The previous adivsor had them treat the Roth as an inherited Roth instead of a spousal roth, and is now telling them that they need to take RMDs from the Bene Roth.  However, the deceased spouse would not have turned 70-1/2 for another 8 years.  We’re going to get the account registration changed to a spousal Roth, but wanted to know if the surviving spouse really does need to take RMDs if it were to remain registered as an inherited Roth.  In other words, do the same rules that apply to spouses of traditional IRA owners who passed away before 70-1/2 also apply to spouses of Roth owners who passed away before 70-1/2?

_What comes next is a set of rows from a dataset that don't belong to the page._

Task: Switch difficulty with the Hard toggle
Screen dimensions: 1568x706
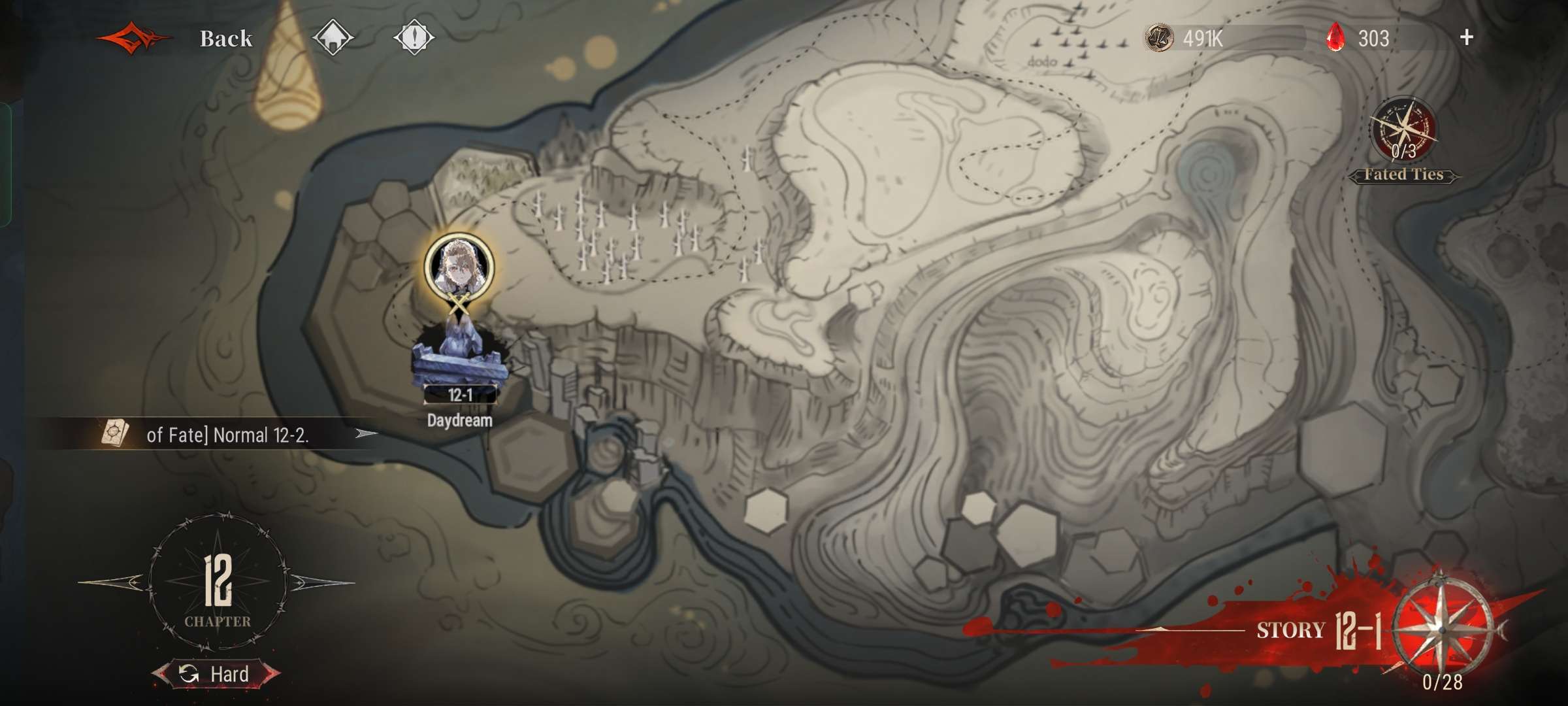Action: 216,674
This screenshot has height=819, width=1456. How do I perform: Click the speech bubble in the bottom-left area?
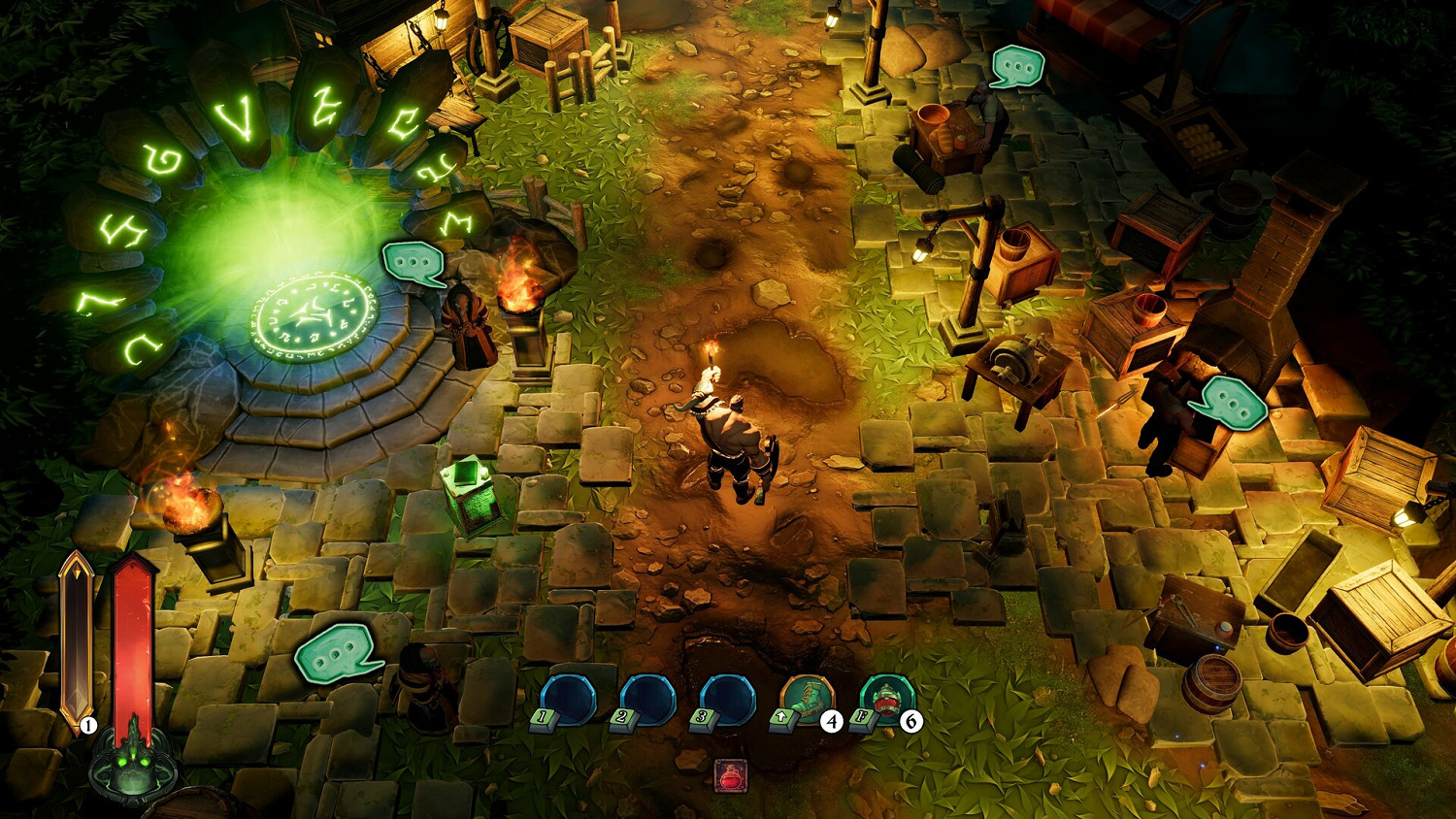tap(335, 653)
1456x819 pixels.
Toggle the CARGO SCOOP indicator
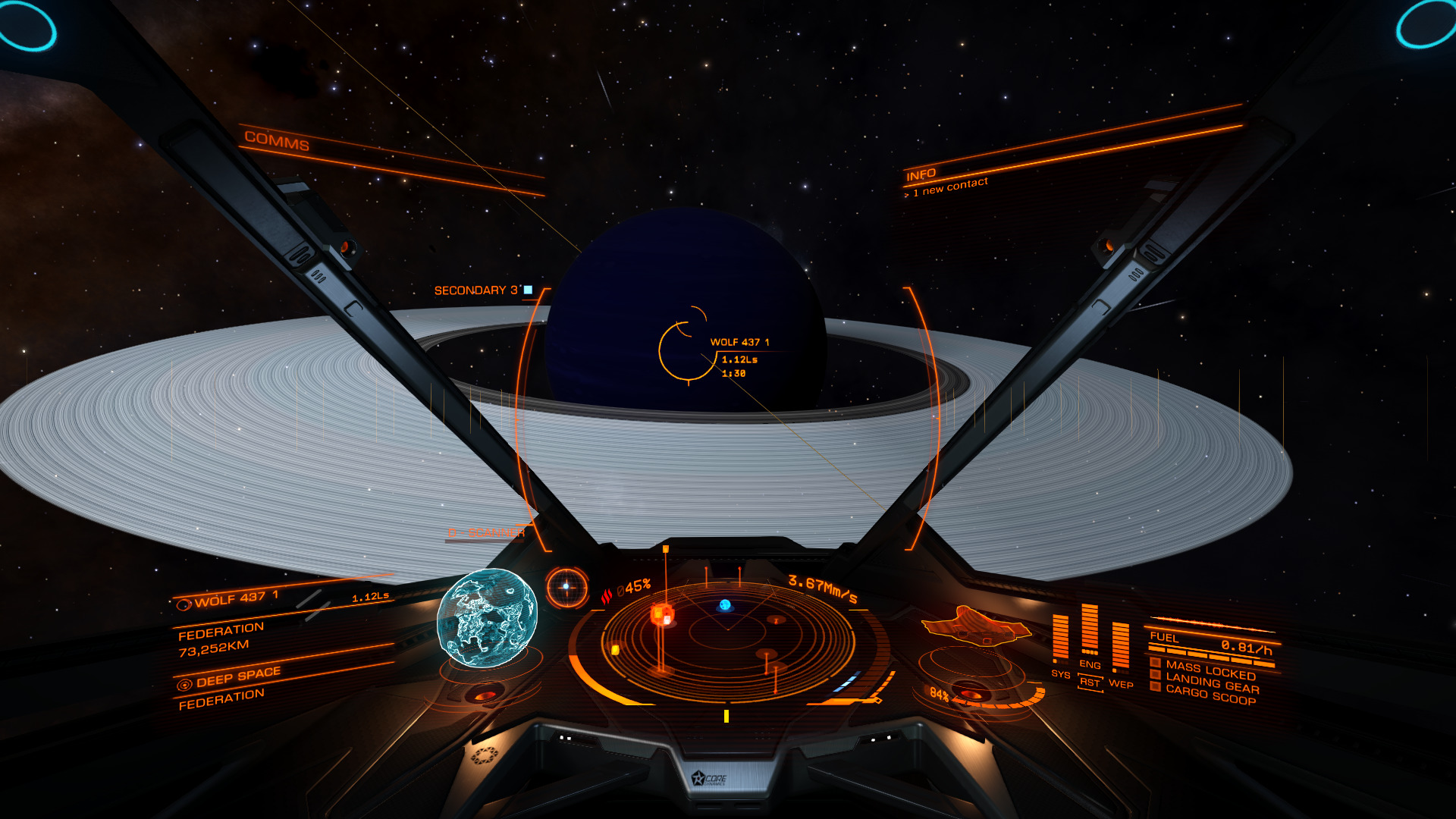1210,695
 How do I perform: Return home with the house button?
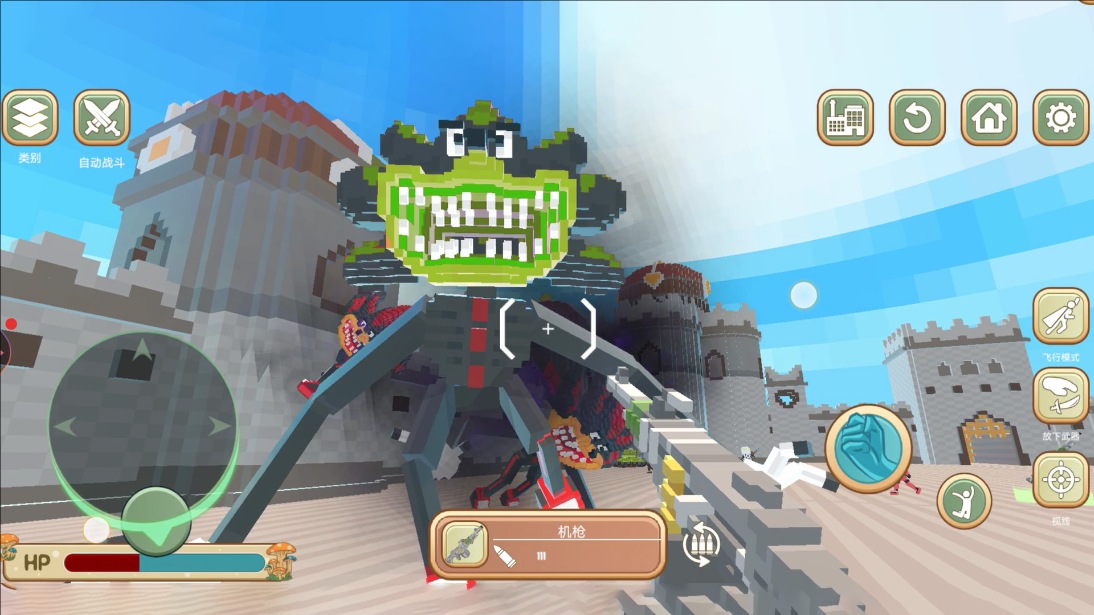989,118
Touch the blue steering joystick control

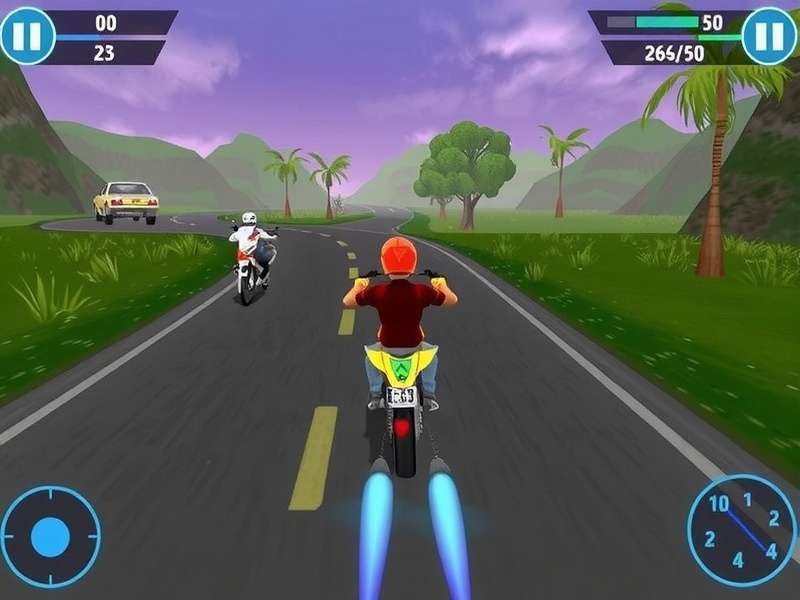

As long as the IRA agreement does not automatically make a sole spouse beneficiary the owner (some agreements do that), the survivor has the option to maintain the Roth as inherited. As for traditional IRAs, RMDs would not start until the year the decedent would have reached 70.5, another 8 years from now, and the other rule that applies is that if the survivor fails to take an RMD as beneficiary, they are deemed to have assumed ownership of the Roth. If the decedent made the first Roth contribution at least 5 years ago, the Roth is qualified and there is no situation that benefits the survivor if the inherited status is maintained. The only scenario under which beneficiary status would be advisable would be for non qualified Roths with recent conversions and/or earnings where the beneficiary needed to withdraw conversions under 5 years and/or the earnings before 59.5. In that situation the inherited status would eliminate the 10% penalty on the conversions and the earnings.

There is no RBD for a Roth so the provision that allows a surviving spouse to defer RMDs until the death of the original owner is applicable.  The life expectancy and 5-year rule provisions would also be available. But I’ve never seen anyone treat the spuse of a Roth owner as a nonspouse beneficiary. 

There is no RBD for a Roth so the provision that allows a surviving spouse to defer RMDs until the death of the original owner is applicable.  The life expectancy and 5-year rule provisions would also be available. But I’ve never seen anyone treat the spuse of a Roth owner as a nonspouse beneficiary.